A Agência Nacional de Vigilância Sanitária (Anvisa) autorizou, nesta segunda-feira (4), o Instituto Butantan a produzir a vacina contra a chikungunya, chamada Butantan-Chik. Com a decisão, o imunizante poderá ser incorporado ao Sistema Único de Saúde (SUS) e passa a ter fabricação oficial em território nacional.

A vacina é indicada para pessoas entre 18 e 59 anos expostas ao vírus. Apesar de ter sido aprovada pela agência reguladora em abril de 2025, até então a produção estava vinculada às unidades da farmacêutica franco-austríaca Valneva. Agora, a formulação e o envase serão realizados no Brasil, mantendo os mesmos padrões de qualidade, segurança e eficácia, segundo o governo de São Paulo.

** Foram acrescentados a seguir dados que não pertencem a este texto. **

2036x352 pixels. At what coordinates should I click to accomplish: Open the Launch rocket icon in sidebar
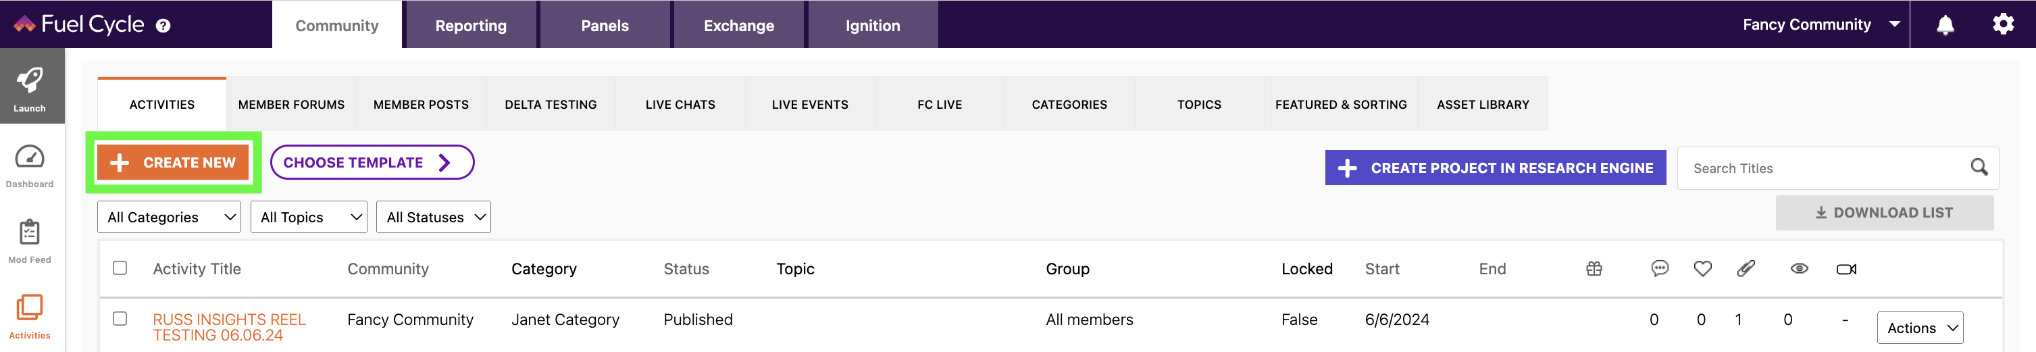30,80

De acordo com o diretor do Instituto Butantan, Esper Kallás, a internalização da produção representa um avanço estratégico. “Ao executar a maior parte do processo de fabricação, o Butantan, como instituição pública, poderá oferecer a vacina a um custo mais acessível, sem comprometer a qualidade e a segurança”, afirmou.

Os estudos clínicos contaram com a participação de cerca de 4 mil voluntários, com idades entre 18 e 65 anos, nos Estados Unidos. Resultados publicados na revista científica The Lancet, em 2023, indicaram que 98,9% dos participantes desenvolveram anticorpos neutralizantes.

O imunizante também apresentou bom perfil de segurança, com eventos adversos majoritariamente leves ou moderados, como dor de cabeça, dores musculares, fadiga e febre.

Em fevereiro de 2026, a vacina começou a ser aplicada no SUS em municípios com alta incidência da doença, dentro de uma estratégia piloto do Ministério da Saúde. Além do Brasil, o imunizante já foi aprovado no Canadá, na Europa e no Reino Unido.

O que é chikungunya?

A chikungunya é uma doença viral transmitida pela picada do mosquito Aedes aegypti, também responsável pela dengue e pelo vírus Zika. Os principais sintomas incluem febre alta de início súbito (acima de 38,5°C) e dores intensas nas articulações, especialmente em mãos, pés, tornozelos e punhos.

Outros sinais frequentes são dor de cabeça, dores musculares e manchas vermelhas na pele. Em alguns casos, a doença pode evoluir para quadros de dor crônica nas articulações, persistindo por meses ou até anos e impactando significativamente a qualidade de vida.

Dados da Organização Pan-Americana da Saúde (OPAS) apontam que, em 2025, foram registrados cerca de 500 mil casos da doença no mundo. No Brasil, o Ministério da Saúde notificou mais de 127 mil casos e 125 mortes no mesmo período.